Stricter gun control has been a controversial talking point for a while, but it is becoming a more and more relevant issue. Some people even believe in abolishing the second amendment. “At the time when the [original] amendments were written [it was needed] because of the era they were in, but this is a new day and age … at that time it was okay to have, but now I think we should abolish the second amendment completely,” said Emerald Johnson, a Business major at SMC. “Stricter gun laws could be a start for abolishing the second amendment, I feel like it might not ever be abolished, at least stricter gun laws …especially military weapons that shouldn’t be accessible just to anyone.”

One popular solution to this issue is the idea of the US following Australia's example from 1996. In April of that year, there was a mass shooting known as the Port Arthur Massacre in Tasmania, which killed 35 people and injured 23. The gunman used two semi-automatic weapons. Two months latter, Australia started implementing a set of strict gun laws known as the National Firearms Agreement, which banned semi-automatic long guns, made the legal purchase of firearms more difficult, and required people to have a genuine need for the firearm they wish to buy, pass a safety test, show good moral character, and wait at least 28 days. Also the buyer could not have any restraining orders for violence, among other restrictions. On top of that, professor Simon Chapman and his colleagues at the University of Sydney found that from 1979 to 1996, Australia had only 13 mass shootings. Five or more victims in a shooting incident warrants national headlines. For more than twenty years, there have been no mass shootings in Australia that meet this criteria.
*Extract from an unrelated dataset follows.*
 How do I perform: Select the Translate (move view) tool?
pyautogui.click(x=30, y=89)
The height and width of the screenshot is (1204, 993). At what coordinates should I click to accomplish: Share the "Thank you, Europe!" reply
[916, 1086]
The possibility that the US government will implement the same kind of laws Australia did is not likely. Especially since one of the main Republican party contributors is the National Rifle Association (NRA). Do some people really need guns? Absolutely. People can need guns for different reasons: personal protection, a dangerous line of work, or hunting wild game, for instance.

“I understand the Second Amendment, but I also have issues and problems when individuals have as many weapons that they have that can hurt people,” said Chief of Police Johnnie Adams, of the Santa Monica Community College District.

Chief Adams advises gun owners to take precautions. “I would lock them up, I would keep them stored unlocked, I would make sure you’ve taken a gun safety class, I would make sure that it’s in a safe where you have a trigger lock at the very least,” he said.

Even if you do not own a firearm, taking these classes because you never know when you will come in contact with a gun. In addition to personal safety, the US government should take a page out of Australia's playbook, and have more extensive background checks.